- **Assignment**
Produce a verbatim transcription of the records below, beginning at the line containing "Given: Click the 'Thay đổi' column header" and ending at the final line; include only those lines.

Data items
━━━━━━━━━━━━━━━━
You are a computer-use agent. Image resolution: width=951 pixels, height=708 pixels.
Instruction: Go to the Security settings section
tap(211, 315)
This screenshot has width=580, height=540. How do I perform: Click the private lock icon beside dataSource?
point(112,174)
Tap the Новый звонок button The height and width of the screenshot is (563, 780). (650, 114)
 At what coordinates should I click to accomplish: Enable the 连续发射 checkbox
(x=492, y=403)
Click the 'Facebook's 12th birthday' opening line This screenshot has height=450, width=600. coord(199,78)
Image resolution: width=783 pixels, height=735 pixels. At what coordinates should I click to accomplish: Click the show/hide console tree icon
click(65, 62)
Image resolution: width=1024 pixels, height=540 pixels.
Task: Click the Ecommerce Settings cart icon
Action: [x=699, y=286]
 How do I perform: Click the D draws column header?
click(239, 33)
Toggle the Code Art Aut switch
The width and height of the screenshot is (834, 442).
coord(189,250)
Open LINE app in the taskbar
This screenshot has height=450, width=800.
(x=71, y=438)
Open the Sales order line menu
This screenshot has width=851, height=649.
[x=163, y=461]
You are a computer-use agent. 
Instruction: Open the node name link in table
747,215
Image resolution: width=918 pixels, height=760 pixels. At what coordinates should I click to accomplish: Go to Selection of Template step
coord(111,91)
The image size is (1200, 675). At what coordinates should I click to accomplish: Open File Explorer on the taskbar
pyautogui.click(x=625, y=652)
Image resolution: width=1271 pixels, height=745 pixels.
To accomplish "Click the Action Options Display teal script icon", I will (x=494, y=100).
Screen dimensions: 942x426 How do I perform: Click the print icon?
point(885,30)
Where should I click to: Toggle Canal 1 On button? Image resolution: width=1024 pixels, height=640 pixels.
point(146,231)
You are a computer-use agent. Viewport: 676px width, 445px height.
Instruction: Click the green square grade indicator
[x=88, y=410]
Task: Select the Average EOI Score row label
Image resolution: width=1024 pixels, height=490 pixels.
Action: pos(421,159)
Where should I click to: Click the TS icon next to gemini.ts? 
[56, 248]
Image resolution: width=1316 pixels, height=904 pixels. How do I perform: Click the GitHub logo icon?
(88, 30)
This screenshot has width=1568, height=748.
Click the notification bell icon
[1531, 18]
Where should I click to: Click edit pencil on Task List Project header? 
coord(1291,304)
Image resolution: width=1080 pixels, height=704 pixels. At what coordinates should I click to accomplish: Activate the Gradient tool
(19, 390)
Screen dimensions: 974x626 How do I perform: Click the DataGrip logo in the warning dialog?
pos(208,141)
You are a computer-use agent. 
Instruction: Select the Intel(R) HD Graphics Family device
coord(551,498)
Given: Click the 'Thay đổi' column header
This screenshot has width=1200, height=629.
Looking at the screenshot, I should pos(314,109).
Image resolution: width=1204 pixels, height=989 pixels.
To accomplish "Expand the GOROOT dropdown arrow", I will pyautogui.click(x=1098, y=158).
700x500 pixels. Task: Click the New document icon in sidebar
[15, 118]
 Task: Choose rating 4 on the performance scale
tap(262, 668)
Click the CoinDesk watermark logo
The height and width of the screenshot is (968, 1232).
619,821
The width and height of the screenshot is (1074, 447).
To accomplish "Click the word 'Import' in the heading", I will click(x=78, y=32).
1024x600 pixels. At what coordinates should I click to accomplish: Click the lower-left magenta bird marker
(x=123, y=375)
━━━━━━━━━━━━━━━━
- **Written response**
Given: Click the 'Thay đổi' column header
This screenshot has width=1200, height=629.
Looking at the screenshot, I should pos(314,109).
Image resolution: width=1204 pixels, height=989 pixels.
To accomplish "Expand the GOROOT dropdown arrow", I will pyautogui.click(x=1098, y=158).
700x500 pixels. Task: Click the New document icon in sidebar
[15, 118]
 Task: Choose rating 4 on the performance scale
tap(262, 668)
Click the CoinDesk watermark logo
The height and width of the screenshot is (968, 1232).
619,821
The width and height of the screenshot is (1074, 447).
To accomplish "Click the word 'Import' in the heading", I will click(x=78, y=32).
1024x600 pixels. At what coordinates should I click to accomplish: Click the lower-left magenta bird marker
(x=123, y=375)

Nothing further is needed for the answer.